The significance of OSP in telecom cannot be downplayed. It provides the necessary pathways for data and voice signals to travel from one point to another, enabling seamless connectivity and communication. OSP installations are crucial for both urban and rural environments, as they ensure that individuals, businesses, and institutions can access reliable and efficient telecommunications services.

In the rapidly evolving world of telecommunications, Outside Plant (OSP) infrastructure plays a pivotal role in connecting communities and enabling the seamless flow of data in the Philippines. Within the realm of OSP, the Fiber Optic Network stands as a cornerstone of modern communication systems, facilitating high-speed data transmission over long distances.

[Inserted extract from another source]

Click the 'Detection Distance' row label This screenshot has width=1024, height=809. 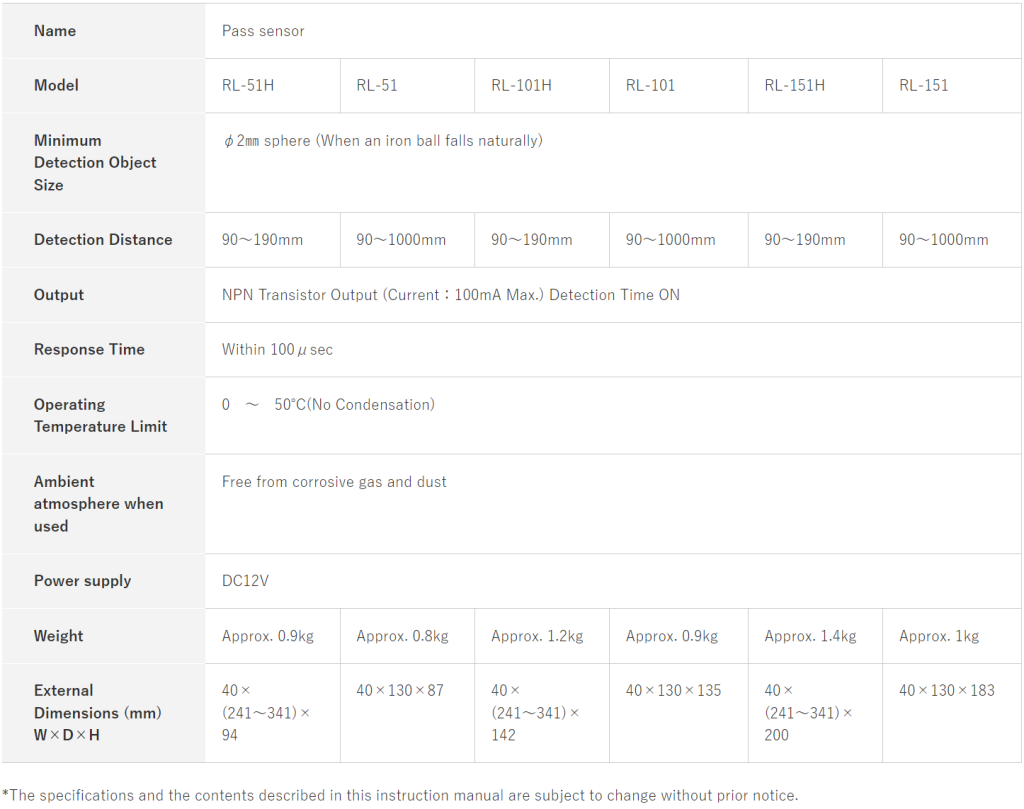(x=103, y=240)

A Fiber Optic Network stands at the forefront of modern telecommunication infrastructure, leveraging the unique properties of light to transmit data at incredibly high speeds. Unlike traditional copper-based networks, which rely on electrical signals, fiber optic networks use optical signals that travel through thin strands of glass or plastic known as optical fibers.

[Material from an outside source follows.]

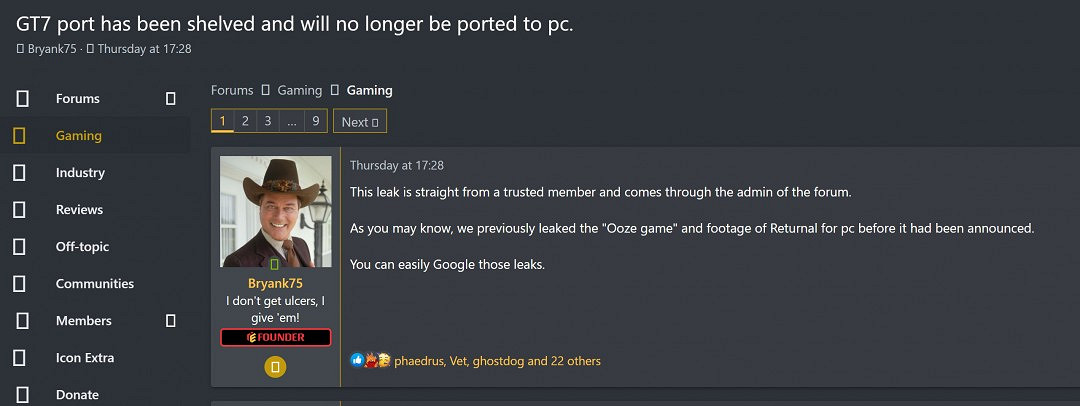
Task: Click the Communities sidebar icon
Action: pyautogui.click(x=19, y=284)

The heart of a Fiber Optic Network is its optical fibers. These fibers are designed to carry light signals over long distances with minimal signal loss. They comprise a core, which carries the light signal, and a cladding that surrounds the core and helps keep the light contained within the core. The core and cladding have different refractive indices, which enable the phenomenon of total internal reflection to occur, ensuring that the light signals bounce off the cladding and remain within the core.

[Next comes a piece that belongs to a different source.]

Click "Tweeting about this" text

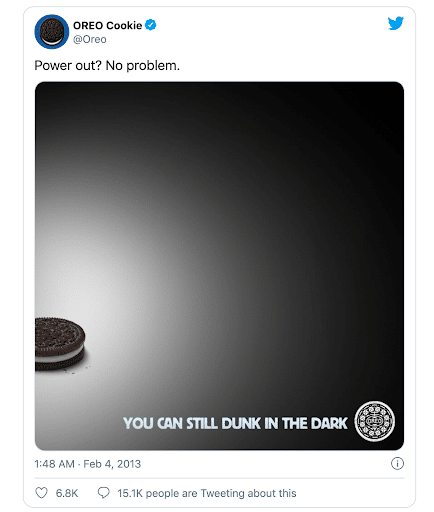click(x=248, y=493)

Designing an OSP network is a highly specialized function, and getting it right can be difficult.

Telephone networks are mainly outside plant (OSP) systems, connecting buildings over distances as short as a few hundred meters to hundreds or thousands of kilometers. Data rates for telecom are typically 2.5 to 10 gigabits per second using very high power lasers that operate exclusively over single-mode fibers. The big push for telecom is now taking fiber directly to a commercial building or the home, since the signals are now too fast for traditional twisted copper pairs.

CaTV also uses single-mode fibers with systems that are either hybrid fiber-coax (HFC) or digital where the backbone is fiber and the connection to the home is on coax. Coax still works for CaTV since it has very high bandwidth itself. Some CaTV providers have discussed or even tried some fiber to the home, but have not seen the economics become attractive yet.

Besides telecom and CaTV, there are many other OSP applications of fiber. Intelligent highways are dotted with security cameras and signs and/or signals connected on fiber. 

Metropolitan networks owned and operated by cities can carry a variety of traffic, including surveillance cameras, emergency services, educational systems, telephone, LAN, security, traffic monitoring and control and sometimes even traffic for commercial interests using leased bandwidth on dark fibers or city-owned fibers. However, since most are designed to support longer links than premises or campus applications, single-mode is the fiber of choice.

Fiber is mostly the communications medium of choice, since its greater distance and bandwidth capabilities make it either the only choice or considerably less expensive than copper or wireless. Only inside buildings is there a choice to be made, and that choice is affected by economics, network architecture and the tradition of using copper inside buildings. 

Engineers designing OSP networks must also consider how they will troubleshoot the network and make repairs and upgrades. To fix something, you must be able to physically reach it. So OSP design and planning has to include careful consideration around where a piece of equipment can be located. To decide whether a splitter can be located at a certain place, for example, an engineer may have to visit the location and look for a manhole or telephone pole to put it on, or determine whether there is public land on which to place a cabinet.

OSP engineers are also tasked with planning and maintaining capacity – how much data can flow through any one location on the cables and equipment in place. A network’s capacity can change in an instant if a storm breaks a tree down onto aerial cables, a flood wipes out electrical connections to equipment, or sneaky little creatures decide they want to chew through buried fiber cables. When that happens, OSP engineers are on the job to determine how to fix the network, re-route the signal, or come up with any number of other solutions.